Para fazê-lo, é necessário ter presente qual e o propósito que guia a escuta. Por exemplo, se os alunos estão
escutando o relato da ex diretora da escola com o objetivo de escrever sua biografia, deverão prestar atenção a
aspectos diferentes dos que se considerariam se estivessem preparando uma história do estabelecimento para
seu centenário ou a história do bairro.

● Prestar atenção aos detalhes significativos da narrativa, pedindo ao narrador que repita algum
fragmento se necessário.
● Assegurar-se de que se compreendeu bem, formulando perguntas ao narrador.
● Tomar notas de algumas passagens chave para poder reconstruir a totalidade do relato.
● Controlar que, quando se compreende o sentido global do relato, se resgatam detalhes relevantes
para o que se está investigando.
● Começar a encontrar pistas para determinar a veracidade do relato. Reconhecer elementos reais e
fantasiosos.
● Confrontar os conhecimentos prévios que se tinha sobre o tema com a informação que se
desprende do relato e formular perguntas ao relator caso se observem incongruências.

Situação de referência

Em Língua. Documento de trabalho nº 5, Tomar a palavra, escutar e se fazer


escutar.

“Narrativa de histórias tradicionais”, p.38 até 41

Esta situação didática, concebida para relatos de ficção, pode se adaptar a escuta
de relatos como forma de obter informação.

Ver anexo 3.
Escutar um exposição ou uma entrevista tratando de registrar a informação mais relevante para o
propósito.

Ao escutar exposições ou entrevistas, seja diretamente ou através de outros meios, os alunos aprendem
progressivamente a selecionar a informação que responde às inquietudes surgidas em relação ao tema, a pensar
enquanto vão escutando as questões que ficam sem resposta e a postergar sua formulação até o momento
reservado para as perguntas do público. Põem em jogo, assim, os seguintes comportamentos:

● Fazer perguntas sobre o tema, pedir aclarações, aportar exemplos.

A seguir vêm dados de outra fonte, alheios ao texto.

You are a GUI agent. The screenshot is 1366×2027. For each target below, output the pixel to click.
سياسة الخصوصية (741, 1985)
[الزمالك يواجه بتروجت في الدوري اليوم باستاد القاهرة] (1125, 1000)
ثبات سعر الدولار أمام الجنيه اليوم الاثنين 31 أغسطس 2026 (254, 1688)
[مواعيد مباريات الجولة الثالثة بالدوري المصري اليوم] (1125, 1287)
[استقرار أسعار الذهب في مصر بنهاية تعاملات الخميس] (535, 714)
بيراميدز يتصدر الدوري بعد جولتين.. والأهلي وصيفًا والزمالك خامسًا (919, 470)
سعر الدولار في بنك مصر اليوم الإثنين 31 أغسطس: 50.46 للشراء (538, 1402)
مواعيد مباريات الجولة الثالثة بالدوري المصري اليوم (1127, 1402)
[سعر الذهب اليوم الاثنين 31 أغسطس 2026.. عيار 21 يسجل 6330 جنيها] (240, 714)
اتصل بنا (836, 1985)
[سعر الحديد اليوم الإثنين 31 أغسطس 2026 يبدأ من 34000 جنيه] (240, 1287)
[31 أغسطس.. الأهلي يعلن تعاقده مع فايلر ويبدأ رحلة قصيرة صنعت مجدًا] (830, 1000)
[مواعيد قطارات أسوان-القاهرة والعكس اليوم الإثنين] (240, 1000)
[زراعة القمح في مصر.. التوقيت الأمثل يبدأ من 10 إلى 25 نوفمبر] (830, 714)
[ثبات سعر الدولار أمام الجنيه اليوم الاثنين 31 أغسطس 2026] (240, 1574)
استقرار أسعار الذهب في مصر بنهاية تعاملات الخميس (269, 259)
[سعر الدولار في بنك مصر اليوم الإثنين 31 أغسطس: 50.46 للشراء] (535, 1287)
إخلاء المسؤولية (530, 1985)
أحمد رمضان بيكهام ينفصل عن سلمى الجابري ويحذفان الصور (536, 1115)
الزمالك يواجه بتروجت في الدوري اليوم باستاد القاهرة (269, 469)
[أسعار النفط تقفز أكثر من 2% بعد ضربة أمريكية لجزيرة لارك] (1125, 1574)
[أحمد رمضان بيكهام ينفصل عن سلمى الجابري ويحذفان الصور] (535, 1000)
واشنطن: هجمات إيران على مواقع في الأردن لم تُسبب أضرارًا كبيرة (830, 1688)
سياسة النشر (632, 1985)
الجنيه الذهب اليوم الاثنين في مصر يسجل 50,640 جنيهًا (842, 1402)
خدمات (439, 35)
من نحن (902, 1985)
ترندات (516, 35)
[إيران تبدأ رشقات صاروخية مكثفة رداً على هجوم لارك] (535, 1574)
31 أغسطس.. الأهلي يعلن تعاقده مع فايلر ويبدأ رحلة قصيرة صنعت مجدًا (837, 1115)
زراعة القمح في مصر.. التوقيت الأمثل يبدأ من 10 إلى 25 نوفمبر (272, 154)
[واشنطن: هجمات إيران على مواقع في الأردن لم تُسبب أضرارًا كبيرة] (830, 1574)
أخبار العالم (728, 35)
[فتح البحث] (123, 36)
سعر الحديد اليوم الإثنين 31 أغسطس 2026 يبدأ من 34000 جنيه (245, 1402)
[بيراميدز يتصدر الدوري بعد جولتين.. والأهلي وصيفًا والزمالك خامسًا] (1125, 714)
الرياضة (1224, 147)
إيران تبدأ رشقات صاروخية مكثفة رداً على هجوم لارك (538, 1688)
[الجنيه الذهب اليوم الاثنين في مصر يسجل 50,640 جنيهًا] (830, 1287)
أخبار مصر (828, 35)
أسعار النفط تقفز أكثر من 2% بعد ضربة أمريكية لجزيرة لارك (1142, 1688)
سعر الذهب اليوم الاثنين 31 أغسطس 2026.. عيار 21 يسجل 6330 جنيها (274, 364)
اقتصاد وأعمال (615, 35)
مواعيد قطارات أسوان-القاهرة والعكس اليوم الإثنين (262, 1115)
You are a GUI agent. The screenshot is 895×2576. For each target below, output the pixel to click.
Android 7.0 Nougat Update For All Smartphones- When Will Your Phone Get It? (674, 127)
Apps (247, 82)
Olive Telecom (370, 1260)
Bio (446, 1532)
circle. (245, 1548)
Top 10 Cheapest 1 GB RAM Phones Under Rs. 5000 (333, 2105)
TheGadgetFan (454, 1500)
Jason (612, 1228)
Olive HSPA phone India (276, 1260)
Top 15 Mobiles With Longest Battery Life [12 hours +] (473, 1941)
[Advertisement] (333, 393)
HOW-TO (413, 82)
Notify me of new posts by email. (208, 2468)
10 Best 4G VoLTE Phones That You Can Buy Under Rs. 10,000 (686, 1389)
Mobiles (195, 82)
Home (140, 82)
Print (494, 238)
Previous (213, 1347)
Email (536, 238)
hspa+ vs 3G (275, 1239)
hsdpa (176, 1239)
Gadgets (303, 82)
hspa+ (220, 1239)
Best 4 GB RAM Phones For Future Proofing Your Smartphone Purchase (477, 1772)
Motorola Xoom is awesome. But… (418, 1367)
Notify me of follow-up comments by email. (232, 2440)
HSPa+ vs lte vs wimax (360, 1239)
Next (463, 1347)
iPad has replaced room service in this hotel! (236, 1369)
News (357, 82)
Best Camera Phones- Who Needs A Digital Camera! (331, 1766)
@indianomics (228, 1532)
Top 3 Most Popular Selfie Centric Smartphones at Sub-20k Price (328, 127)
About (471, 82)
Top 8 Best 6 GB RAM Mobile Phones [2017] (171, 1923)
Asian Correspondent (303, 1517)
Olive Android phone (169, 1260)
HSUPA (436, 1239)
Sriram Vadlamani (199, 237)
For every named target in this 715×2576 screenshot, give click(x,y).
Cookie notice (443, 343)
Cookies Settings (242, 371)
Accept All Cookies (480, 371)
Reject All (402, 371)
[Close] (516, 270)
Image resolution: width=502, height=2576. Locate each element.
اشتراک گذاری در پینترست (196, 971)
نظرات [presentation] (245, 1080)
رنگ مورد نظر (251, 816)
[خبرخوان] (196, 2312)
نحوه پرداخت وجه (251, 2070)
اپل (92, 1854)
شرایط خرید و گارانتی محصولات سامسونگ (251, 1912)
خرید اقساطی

● Formular novas questões enquanto vai escutando.

Assim como o leitor formula hipóteses enquanto lê, o ouvinte faz antecipações sobre o que o expositor ou o
entrevistado dirão mais adiante. Para que estas antecipações sejam mais ou menos ajustadas, é imprescindível
que os alunos já possuam alguns conhecimentos prévios sobre o tema ou que este se vincule com outros que já
tenham sido abordados. Por outro lado, a informação abordada pelo expositor – ou entrevistado – pode gerar
nos ouvintes questões que não tinham sido previstas quando o convidaram e será preciso decidir se é ou não
oportuno formulá-las (e em que momento fazê-lo).

● Tomar notas sobre o que não se entende ou sobre o que interessa.


● Estabelecer relações entre diferentes aspectos da exposição, elaborando conclusões provisórias e
ajustando-as a medida que a exposição avança e se contrastando com a informação nova que o
expositor vai incluindo.
● Tomar posições frente ao que se escuta.

Os alunos podem ir comparando o que escutam com os conhecimentos elaborados a partir de outras fontes
confiáveis. Vão aprendendo a escutar criticamente quando tem reiteradas oportunidades de discutir em classe
sobre o que escutaram.

● Informar aos outros sobre o que se escutou expor.

Em alguns casos, os alunos tem oportunidade de informar a companheiros de outras idades sobre o conteúdo da
exposição ou a entrevista a que assistiram. Em outros casos, realizam uma visita (a Legislatura, a um museu, a
uma exposição, um aquário, uma reserva natural) e se distribuem em grupos, cada um dos quais recebe outras
explicações. Ao voltar à classe terão oportunidade de intercambiar a informação recolhida.